Rev. Gatemouth Moore told me last summer that the only difference between blues and gospel is you say “Jesus” instead of “baby.”

I’ve heard that. I’ve heard that. You got to have the feeling in your heart and the meaning. So many have took the gospel songs and sung with a blues feeling, and took the blues songs and made a gospel-song feeling. I take the blues feeling and do gospel. What I call “gospel” is truth. I sing truth for song. Songs have meaning.

Rev. Dorsey defined gospel music as “good news.”

Yeah, it is. It is.

What song did you play at Muddy Waters’ funeral?

“Glory, Glory, Hallelujah, Since I Lay My Burden Down.” Same thing I sang at Willie Dixon’s. I was in London when I sung for him. He passed while I was in London. We made a beautiful tape. He was doing some talking, and I sung on it. Muddy Waters and his.

When you’re looking to get a guitar, how can you tell when you’ve found a good one?

Well, I’ve been using a Fender all the time. I been using this one here, that Strat, for about a year now. It’s different in the feel of the neck. You can get the same guitar, same color and everything, but it won’t play like this guitar. You have to pick by the way it feels to your hand. That’s the way I pick mine. Of course, Fender made me a beautiful guitar – I guess it cost, oh, $1,100 – and they give it to me. I endorsed it, and they gave it to me. It’s beautiful, but I haven’t learned how to play it like I have this one [points to the Strat in his hotel room]. I got this one. The one Fender made me got pearl all up and down the neck and got my name engraved in it, but I play this one. And they gave me this one for half price.

Do you play as much guitar now as you did twenty years ago?

No. I hardly ever play that much. I play more now since I made this record than I played in five or six years.

How great to be able to make this record.

The Lord has given me the strength and the will and the songs and brought stuff to me to do. I’m doin’ very good with it. I got more write-ups with it than with anything, even with the Staple Singers. [Pulls out a copy of Jet magazine and points to an article.] That’s what come out in the Jet – that’s the Staple Singers’ magazine. That Jet came out last week. You can’t hardly get nothin’ in the Jet, but they thought enough of me and they think the record is well enough to put me in there.
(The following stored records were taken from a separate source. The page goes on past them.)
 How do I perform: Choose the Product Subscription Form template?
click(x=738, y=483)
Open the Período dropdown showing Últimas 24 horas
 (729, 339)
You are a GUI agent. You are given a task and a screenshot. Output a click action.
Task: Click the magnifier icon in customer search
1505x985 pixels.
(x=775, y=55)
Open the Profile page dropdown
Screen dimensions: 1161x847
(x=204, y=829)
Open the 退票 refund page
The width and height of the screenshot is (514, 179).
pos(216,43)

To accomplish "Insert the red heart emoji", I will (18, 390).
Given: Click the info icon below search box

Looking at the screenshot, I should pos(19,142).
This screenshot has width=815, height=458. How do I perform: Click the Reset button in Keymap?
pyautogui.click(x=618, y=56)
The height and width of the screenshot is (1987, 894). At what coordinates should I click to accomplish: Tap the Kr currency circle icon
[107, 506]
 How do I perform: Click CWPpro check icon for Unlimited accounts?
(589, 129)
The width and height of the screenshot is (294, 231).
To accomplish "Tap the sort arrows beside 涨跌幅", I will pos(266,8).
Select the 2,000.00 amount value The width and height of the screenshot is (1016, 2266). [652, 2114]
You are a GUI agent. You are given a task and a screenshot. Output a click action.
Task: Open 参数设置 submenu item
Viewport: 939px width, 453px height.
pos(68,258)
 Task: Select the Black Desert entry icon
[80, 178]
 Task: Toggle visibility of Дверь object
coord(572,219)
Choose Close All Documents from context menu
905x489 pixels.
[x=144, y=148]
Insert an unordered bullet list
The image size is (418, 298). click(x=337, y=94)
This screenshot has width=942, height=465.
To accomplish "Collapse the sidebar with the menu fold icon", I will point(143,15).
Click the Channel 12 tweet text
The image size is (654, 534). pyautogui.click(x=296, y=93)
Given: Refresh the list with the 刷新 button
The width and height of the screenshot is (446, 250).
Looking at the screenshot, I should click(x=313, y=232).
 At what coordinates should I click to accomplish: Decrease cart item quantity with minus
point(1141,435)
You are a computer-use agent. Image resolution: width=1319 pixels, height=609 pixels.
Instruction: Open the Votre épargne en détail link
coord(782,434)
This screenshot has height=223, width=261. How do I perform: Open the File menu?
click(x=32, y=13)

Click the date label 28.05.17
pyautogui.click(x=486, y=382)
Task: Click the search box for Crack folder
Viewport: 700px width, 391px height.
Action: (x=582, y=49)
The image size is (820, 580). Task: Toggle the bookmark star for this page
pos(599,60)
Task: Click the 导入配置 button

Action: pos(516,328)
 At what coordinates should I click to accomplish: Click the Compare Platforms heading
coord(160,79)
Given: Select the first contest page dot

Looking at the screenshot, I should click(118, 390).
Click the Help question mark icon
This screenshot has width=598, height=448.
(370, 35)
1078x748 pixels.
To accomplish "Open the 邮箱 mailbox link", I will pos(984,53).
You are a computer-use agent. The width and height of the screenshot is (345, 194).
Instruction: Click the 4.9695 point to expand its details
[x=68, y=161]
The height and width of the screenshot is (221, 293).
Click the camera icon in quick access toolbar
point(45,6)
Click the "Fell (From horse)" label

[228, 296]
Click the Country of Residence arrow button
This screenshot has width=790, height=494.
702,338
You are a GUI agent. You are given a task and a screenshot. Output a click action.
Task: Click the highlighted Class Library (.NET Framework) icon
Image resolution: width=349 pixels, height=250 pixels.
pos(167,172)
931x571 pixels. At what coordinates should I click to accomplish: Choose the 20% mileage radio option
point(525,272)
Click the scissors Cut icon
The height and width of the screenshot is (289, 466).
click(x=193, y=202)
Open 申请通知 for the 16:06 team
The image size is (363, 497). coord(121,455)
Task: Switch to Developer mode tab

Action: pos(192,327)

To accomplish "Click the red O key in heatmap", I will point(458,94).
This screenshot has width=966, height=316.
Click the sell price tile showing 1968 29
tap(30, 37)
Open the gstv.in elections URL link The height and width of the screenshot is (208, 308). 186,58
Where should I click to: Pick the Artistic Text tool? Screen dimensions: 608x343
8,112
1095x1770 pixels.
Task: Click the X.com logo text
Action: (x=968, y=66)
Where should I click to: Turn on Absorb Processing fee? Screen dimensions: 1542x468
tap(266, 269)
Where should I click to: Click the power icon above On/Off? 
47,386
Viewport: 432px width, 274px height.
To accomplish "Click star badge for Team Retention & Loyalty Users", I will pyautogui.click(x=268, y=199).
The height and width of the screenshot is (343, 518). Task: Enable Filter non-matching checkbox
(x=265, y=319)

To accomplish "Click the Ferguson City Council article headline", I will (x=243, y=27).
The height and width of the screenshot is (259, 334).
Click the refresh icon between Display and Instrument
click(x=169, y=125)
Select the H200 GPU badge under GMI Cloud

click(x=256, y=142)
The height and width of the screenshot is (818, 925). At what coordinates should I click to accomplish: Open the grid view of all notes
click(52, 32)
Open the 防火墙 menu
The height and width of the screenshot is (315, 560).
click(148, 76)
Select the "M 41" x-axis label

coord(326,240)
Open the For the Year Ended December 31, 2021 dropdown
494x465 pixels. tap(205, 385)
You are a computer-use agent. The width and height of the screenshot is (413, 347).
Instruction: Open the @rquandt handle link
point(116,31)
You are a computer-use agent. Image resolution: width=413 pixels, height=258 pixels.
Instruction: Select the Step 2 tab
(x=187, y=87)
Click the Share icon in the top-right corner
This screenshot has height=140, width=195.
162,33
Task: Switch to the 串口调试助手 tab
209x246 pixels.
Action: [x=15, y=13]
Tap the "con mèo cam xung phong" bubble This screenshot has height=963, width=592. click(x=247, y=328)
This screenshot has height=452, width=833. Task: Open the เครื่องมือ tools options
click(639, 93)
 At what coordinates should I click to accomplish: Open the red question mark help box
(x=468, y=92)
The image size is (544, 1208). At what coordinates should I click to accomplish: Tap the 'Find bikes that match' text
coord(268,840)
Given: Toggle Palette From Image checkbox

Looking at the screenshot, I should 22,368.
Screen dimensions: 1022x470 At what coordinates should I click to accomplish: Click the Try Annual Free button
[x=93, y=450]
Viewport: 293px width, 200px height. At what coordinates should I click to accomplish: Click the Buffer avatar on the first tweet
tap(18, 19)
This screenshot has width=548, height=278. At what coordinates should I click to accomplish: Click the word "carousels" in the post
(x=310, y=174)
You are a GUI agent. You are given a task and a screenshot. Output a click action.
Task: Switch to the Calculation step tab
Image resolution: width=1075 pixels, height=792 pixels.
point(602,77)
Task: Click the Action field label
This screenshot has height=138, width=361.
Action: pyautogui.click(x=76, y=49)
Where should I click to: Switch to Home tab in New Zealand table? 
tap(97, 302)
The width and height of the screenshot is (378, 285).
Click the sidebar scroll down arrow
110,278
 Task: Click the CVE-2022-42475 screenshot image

This article says it took you forty years to go solo!

[Laughs.] I didn’t want to go solo! I always said when I was a boy, “If I ever get to be a man, I’m gonna make me a record.” So I’m just now getting to it, just now getting to it.

Must feel pretty good.

Yeah, it does. It does.

Plus in such a difficult time, it’s wonderful to have an uplifting message.

Yeah. I wonder sometime, does it do any good. It must be, because everybody talking about all the destruction in Los Angeles and all this stuff going on. The record seem like it come up just at the right time.

The title says it all – Peace to the Neighborhood.

“Peace to the Neighborhood” – see, that’s what I strive for, Jas. Tryin’ to bring peace to everybody that’s miserable tryin’ to make it. You can’t pull yourself up by your own bootstrap. You need help sometimes. I was a lucky guy to be able to bring my children up. Through the time that I was comin’ up, I had to work for three dollars a week – a whole week, sunup to sundown. Three dollars a week – that’s less than you get for an hour’s pay now on the minimum wage. But now, I am blessed to bring my kids up and we made a nice living out of it. Because I want to do the right thing. I’m trying my best to help if I can. That’s what I’m trying to do. That’s my aim and my purpose.

Epilog

After our interview, Pops asked me to send him some Charley Patton, Robert Johnson, and Blind Willie Johnson music, which I was happy to do. Later that year, Peace in the Neighborhood
 earned him a Grammy nomination. His follow-up album, Father, Father, won the 1995 Grammy Award for Best Contemporary Blues Album. In 1999, the Staples Singers were inducted into the Rock and Roll Hall of Fame. Months later, 85-year-old Pops Staples fell in his home in Dalton, Illinois, and suffered a concussion; he passed away on December 19, 2000.